In full and without change, retype the records.

Start of INPUT RECORDS

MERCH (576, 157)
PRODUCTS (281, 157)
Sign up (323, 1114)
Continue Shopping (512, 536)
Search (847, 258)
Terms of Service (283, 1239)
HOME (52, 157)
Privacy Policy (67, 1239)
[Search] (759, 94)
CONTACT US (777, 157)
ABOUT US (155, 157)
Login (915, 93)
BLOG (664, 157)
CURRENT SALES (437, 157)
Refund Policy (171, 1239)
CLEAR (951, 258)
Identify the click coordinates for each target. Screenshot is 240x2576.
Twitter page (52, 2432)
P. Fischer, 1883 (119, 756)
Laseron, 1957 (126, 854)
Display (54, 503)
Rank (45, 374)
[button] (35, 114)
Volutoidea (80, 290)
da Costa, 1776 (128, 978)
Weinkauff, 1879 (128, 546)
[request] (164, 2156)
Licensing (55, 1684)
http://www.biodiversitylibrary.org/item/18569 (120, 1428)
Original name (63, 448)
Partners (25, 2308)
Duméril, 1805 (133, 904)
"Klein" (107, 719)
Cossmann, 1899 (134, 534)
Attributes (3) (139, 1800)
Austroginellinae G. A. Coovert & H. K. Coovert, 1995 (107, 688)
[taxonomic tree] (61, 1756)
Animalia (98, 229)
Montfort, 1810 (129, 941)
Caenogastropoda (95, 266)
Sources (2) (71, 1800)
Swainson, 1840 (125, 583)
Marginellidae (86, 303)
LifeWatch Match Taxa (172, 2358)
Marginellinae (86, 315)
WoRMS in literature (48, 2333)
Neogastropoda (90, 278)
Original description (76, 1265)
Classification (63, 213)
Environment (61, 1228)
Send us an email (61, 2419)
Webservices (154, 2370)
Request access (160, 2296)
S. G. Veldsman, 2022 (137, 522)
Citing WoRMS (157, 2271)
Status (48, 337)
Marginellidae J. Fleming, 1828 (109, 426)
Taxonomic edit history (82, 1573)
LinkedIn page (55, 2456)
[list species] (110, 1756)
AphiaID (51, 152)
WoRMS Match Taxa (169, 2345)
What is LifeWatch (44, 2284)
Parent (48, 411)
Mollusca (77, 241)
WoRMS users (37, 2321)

End of INPUT RECORDS

TASK SOLUTION
MERCH (576, 157)
PRODUCTS (281, 157)
Sign up (323, 1114)
Continue Shopping (512, 536)
Search (847, 258)
Terms of Service (283, 1239)
HOME (52, 157)
Privacy Policy (67, 1239)
[Search] (759, 94)
CONTACT US (777, 157)
ABOUT US (155, 157)
Login (915, 93)
BLOG (664, 157)
CURRENT SALES (437, 157)
Refund Policy (171, 1239)
CLEAR (951, 258)
Identify the click coordinates for each target. Screenshot is 240x2576.
Twitter page (52, 2432)
P. Fischer, 1883 (119, 756)
Laseron, 1957 (126, 854)
Display (54, 503)
Rank (45, 374)
[button] (35, 114)
Volutoidea (80, 290)
da Costa, 1776 (128, 978)
Weinkauff, 1879 (128, 546)
[request] (164, 2156)
Licensing (55, 1684)
http://www.biodiversitylibrary.org/item/18569 (120, 1428)
Original name (63, 448)
Partners (25, 2308)
Duméril, 1805 (133, 904)
"Klein" (107, 719)
Cossmann, 1899 (134, 534)
Attributes (3) (139, 1800)
Austroginellinae G. A. Coovert & H. K. Coovert, 1995 (107, 688)
[taxonomic tree] (61, 1756)
Animalia (98, 229)
Montfort, 1810 (129, 941)
Caenogastropoda (95, 266)
Sources (2) (71, 1800)
Swainson, 1840 (125, 583)
Marginellidae (86, 303)
LifeWatch Match Taxa (172, 2358)
Marginellinae (86, 315)
WoRMS in literature (48, 2333)
Neogastropoda (90, 278)
Original description (76, 1265)
Classification (63, 213)
Environment (61, 1228)
Send us an email (61, 2419)
Webservices (154, 2370)
Request access (160, 2296)
S. G. Veldsman, 2022 (137, 522)
Citing WoRMS (157, 2271)
Status (48, 337)
Marginellidae J. Fleming, 1828 (109, 426)
Taxonomic edit history (82, 1573)
LinkedIn page (55, 2456)
[list species] (110, 1756)
AphiaID (51, 152)
WoRMS Match Taxa (169, 2345)
What is LifeWatch (44, 2284)
Parent (48, 411)
Mollusca (77, 241)
WoRMS users (37, 2321)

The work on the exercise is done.